Not many people know the feeling of nearly drowning, either.
Having saltwater stuffed down your throat and up in your nose, and being held under by a force far greater than you.
So, I wanted to create a dish which invoked that sensation in somebody who was eating it, you know? Which is kind of macabre.
I went down to the beach and there was a boat ramp, and the sea was really wild, it was like churning and carrying on, it was dark and gray, and it was raining.
And this little wave lapped up the boat ramp and then it dispersed.
And what it left was the tiniest, tiniest, tiniest bit of bright green seaweed.
And I was like, "Oh, my God, look at that!" And I ran down the boat ramp and I picked it up.
I started looking around.
"Well, there's one thing that's edible.
And there must be other things, you know?" So, I started looking and I started trying, and I started tasting, and all of a sudden, I'd discovered, like, six things in this one area.

================================

*Objective 1*
Please echo, unchanged, the part of the entries that opens with the line containing "Delete the Ice" and closes with the line containing "[x=542, y=450]", with both of those lines included.
The entries that come next have no connection to the passage above.

Pointing entries for text and elements

================================

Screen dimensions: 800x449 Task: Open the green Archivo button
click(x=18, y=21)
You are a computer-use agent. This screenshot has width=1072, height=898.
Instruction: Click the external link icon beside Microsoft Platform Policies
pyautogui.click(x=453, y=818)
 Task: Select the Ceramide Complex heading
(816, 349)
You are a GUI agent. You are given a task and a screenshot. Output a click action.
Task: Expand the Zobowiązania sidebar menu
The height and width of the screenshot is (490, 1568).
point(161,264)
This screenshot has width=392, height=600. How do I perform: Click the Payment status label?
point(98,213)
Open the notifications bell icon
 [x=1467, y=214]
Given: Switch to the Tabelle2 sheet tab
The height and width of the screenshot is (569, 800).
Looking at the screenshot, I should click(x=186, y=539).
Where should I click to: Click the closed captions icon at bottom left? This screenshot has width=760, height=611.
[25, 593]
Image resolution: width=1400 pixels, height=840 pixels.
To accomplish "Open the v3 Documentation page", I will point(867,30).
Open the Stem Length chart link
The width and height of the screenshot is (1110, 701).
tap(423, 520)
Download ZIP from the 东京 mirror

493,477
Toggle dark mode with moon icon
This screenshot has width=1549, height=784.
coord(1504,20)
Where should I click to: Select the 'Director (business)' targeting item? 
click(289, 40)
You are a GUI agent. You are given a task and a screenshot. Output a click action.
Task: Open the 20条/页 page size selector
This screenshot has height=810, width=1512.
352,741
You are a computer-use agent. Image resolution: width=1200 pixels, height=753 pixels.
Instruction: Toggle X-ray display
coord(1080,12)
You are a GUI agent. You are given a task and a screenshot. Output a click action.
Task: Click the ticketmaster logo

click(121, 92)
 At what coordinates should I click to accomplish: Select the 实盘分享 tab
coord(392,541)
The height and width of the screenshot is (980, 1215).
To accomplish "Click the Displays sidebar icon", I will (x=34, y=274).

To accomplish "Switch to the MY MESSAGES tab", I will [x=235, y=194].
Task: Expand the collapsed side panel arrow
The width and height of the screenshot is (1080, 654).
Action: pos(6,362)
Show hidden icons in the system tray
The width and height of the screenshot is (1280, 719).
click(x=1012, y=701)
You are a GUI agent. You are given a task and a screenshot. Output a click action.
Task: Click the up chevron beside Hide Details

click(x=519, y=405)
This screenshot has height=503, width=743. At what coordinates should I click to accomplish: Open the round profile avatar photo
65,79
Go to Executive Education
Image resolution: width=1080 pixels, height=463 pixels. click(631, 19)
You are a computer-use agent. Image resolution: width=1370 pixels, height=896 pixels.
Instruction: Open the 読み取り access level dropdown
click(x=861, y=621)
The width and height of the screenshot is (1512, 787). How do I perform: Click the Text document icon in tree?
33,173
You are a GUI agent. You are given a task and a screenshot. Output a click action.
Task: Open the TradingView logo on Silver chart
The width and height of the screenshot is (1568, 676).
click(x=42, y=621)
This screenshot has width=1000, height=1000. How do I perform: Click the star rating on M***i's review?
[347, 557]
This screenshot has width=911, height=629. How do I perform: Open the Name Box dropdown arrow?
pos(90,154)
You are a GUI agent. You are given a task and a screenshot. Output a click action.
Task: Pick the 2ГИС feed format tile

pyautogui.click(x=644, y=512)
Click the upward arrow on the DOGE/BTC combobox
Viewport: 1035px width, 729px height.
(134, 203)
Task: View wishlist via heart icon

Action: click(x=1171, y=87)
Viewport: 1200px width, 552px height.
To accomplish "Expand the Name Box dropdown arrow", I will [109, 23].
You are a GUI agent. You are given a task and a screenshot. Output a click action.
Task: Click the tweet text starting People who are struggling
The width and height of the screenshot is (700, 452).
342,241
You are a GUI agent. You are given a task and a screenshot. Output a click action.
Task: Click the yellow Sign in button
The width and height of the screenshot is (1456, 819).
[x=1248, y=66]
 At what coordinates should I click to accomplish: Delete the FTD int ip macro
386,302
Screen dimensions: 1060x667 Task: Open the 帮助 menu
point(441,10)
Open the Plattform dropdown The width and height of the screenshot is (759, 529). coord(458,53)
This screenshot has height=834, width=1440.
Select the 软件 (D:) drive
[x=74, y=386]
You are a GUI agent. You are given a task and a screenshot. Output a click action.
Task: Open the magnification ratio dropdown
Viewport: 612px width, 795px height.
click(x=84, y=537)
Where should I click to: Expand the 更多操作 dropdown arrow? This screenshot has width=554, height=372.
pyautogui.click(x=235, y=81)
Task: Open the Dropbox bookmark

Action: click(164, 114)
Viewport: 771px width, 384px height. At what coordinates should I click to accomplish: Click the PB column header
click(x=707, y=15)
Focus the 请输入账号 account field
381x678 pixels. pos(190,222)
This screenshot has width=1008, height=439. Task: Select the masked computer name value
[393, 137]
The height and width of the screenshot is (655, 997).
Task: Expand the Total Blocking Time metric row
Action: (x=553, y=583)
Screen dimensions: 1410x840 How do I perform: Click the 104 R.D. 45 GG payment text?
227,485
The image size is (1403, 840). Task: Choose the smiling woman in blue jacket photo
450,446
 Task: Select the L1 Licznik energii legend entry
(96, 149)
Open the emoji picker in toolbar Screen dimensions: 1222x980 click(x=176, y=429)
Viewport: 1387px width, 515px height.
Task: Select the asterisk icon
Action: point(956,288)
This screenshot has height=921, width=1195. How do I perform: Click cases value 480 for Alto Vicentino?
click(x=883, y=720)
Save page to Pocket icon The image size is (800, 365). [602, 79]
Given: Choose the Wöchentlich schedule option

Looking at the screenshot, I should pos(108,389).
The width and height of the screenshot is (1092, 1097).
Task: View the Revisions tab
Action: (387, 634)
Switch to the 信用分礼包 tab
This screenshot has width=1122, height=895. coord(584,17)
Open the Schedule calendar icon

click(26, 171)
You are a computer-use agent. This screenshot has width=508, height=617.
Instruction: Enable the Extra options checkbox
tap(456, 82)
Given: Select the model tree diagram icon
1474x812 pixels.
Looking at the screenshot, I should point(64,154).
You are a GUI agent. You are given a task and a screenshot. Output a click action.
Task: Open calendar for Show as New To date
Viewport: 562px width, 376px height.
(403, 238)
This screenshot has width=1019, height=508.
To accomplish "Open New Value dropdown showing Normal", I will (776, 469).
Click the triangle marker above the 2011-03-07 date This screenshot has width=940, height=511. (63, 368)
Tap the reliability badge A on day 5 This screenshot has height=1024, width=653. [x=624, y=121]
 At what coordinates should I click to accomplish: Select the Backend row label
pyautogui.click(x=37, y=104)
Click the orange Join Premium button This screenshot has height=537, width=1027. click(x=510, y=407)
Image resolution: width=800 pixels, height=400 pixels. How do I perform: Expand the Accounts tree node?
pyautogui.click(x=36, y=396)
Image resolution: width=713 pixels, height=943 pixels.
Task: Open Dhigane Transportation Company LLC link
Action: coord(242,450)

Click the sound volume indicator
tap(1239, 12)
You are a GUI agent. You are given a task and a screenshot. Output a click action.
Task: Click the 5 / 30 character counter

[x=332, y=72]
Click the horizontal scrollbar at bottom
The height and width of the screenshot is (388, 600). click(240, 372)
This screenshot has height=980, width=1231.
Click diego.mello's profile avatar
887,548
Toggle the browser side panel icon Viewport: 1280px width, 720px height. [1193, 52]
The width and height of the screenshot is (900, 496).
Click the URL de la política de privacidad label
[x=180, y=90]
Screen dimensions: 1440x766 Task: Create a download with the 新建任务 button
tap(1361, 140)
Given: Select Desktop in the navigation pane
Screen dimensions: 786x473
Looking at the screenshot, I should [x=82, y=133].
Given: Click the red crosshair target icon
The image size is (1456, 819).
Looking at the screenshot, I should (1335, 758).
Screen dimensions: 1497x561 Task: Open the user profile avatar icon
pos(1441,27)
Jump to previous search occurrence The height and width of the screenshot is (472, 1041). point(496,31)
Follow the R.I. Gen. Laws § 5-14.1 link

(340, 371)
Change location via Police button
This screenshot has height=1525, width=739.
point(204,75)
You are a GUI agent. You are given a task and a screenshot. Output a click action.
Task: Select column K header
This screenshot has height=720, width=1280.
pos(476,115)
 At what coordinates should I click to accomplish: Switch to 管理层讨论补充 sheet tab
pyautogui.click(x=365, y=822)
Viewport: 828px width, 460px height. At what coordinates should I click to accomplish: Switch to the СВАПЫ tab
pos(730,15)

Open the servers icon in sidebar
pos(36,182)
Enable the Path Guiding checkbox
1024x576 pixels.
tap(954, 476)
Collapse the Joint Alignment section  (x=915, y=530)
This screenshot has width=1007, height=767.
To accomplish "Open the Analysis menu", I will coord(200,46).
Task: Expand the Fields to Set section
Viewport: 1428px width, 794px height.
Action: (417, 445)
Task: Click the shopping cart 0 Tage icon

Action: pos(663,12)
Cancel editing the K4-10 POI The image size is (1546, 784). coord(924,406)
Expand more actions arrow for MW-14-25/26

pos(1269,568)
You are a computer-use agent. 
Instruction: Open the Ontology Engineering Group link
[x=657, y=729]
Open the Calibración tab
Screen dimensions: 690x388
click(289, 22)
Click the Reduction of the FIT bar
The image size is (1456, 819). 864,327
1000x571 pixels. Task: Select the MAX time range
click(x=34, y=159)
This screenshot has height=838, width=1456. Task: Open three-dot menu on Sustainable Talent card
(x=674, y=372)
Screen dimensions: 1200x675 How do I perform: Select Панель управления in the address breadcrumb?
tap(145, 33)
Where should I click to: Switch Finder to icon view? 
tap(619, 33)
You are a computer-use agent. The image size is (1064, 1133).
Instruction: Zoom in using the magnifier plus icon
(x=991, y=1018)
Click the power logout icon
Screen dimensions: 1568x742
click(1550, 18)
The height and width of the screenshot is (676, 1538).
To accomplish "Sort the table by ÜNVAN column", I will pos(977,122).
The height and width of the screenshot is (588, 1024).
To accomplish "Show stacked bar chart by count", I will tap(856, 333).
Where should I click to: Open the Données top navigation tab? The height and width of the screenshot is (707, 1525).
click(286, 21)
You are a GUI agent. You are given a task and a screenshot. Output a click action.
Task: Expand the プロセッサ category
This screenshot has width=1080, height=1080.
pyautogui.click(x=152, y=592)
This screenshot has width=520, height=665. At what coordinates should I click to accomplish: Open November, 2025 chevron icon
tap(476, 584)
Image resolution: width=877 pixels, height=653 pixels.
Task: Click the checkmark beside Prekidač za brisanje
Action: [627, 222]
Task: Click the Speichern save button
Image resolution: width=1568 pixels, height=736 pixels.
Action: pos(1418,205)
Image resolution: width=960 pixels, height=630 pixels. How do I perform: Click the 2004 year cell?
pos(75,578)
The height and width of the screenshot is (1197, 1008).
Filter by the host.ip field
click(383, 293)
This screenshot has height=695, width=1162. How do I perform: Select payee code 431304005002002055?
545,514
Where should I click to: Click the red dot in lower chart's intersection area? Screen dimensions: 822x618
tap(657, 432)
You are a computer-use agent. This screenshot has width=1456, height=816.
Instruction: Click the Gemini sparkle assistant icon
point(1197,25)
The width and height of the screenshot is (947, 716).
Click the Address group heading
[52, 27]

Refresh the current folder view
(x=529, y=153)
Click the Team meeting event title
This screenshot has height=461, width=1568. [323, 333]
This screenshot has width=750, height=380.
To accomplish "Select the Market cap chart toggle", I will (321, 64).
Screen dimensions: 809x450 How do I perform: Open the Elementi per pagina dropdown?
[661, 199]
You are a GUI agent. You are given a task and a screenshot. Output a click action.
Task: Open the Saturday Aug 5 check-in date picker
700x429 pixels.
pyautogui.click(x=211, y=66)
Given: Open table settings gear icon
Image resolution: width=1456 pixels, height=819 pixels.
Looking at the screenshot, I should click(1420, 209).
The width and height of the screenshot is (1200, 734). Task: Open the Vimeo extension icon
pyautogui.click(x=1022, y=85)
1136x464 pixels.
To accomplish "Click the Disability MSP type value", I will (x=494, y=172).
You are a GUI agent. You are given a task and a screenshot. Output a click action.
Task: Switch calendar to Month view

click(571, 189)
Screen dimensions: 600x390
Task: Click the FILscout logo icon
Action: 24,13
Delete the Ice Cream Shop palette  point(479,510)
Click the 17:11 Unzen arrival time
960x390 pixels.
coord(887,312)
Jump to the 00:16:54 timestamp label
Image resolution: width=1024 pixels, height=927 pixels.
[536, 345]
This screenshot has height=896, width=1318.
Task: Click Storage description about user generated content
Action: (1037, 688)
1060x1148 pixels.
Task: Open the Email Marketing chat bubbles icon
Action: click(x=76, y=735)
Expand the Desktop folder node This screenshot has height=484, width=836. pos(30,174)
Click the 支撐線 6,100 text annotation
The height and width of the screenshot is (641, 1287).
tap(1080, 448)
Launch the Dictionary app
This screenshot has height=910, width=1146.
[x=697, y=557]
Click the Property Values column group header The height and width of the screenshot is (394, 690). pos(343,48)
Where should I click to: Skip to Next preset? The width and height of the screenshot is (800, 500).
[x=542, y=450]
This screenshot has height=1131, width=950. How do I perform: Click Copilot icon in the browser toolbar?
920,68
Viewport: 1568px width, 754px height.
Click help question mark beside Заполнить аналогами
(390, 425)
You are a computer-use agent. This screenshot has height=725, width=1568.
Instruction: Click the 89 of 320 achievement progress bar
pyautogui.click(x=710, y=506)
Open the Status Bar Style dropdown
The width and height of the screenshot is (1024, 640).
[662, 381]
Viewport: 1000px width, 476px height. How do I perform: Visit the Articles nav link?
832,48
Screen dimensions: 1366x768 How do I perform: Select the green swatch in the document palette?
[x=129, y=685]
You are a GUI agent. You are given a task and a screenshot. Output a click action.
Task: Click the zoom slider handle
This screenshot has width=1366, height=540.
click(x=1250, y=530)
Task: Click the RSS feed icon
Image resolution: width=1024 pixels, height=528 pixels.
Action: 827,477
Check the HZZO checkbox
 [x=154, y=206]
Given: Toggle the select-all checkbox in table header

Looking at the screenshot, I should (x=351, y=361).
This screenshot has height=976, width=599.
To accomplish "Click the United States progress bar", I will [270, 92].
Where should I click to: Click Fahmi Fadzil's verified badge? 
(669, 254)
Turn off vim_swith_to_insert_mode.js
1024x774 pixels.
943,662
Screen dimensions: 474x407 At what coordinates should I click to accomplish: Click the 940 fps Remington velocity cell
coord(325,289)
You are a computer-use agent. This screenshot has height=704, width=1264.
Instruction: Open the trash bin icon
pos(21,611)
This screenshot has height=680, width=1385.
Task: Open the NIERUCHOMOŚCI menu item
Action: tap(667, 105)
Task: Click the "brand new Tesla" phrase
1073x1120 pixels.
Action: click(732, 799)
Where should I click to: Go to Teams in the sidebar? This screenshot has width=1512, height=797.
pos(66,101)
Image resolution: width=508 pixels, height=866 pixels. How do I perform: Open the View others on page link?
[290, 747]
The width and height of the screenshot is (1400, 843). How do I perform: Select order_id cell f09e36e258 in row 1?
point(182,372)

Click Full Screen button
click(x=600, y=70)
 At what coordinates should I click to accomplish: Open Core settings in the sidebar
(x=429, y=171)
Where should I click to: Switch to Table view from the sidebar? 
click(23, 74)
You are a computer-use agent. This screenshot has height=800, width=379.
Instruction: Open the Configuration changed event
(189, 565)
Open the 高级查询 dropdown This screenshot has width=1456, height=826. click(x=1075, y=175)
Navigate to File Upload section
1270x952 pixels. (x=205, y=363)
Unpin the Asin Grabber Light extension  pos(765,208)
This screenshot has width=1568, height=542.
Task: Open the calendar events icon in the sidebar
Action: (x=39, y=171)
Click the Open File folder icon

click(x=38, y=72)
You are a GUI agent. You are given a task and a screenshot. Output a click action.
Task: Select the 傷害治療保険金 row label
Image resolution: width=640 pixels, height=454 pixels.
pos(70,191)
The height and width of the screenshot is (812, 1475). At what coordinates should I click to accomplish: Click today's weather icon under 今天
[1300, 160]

================================

*Objective 2*
Answer these about the passage on the beach and the seaweed, one line each:
(a) What color was the seaweed the wave left behind?
(b) How many things did the speaker discover in that one area?
(c) What was the weather doing when the speaker went down to the beach?

*Right answer 1*
Delete the Ice Cream Shop palette  point(479,510)
Click the 17:11 Unzen arrival time
960x390 pixels.
coord(887,312)
Jump to the 00:16:54 timestamp label
Image resolution: width=1024 pixels, height=927 pixels.
[536, 345]
This screenshot has height=896, width=1318.
Task: Click Storage description about user generated content
Action: (1037, 688)
1060x1148 pixels.
Task: Open the Email Marketing chat bubbles icon
Action: click(x=76, y=735)
Expand the Desktop folder node This screenshot has height=484, width=836. pos(30,174)
Click the 支撐線 6,100 text annotation
The height and width of the screenshot is (641, 1287).
tap(1080, 448)
Launch the Dictionary app
This screenshot has height=910, width=1146.
[x=697, y=557]
Click the Property Values column group header The height and width of the screenshot is (394, 690). pos(343,48)
Where should I click to: Skip to Next preset? The width and height of the screenshot is (800, 500).
[x=542, y=450]

*Right answer 2*
(a) Bright green.
(b) Six.
(c) It was raining.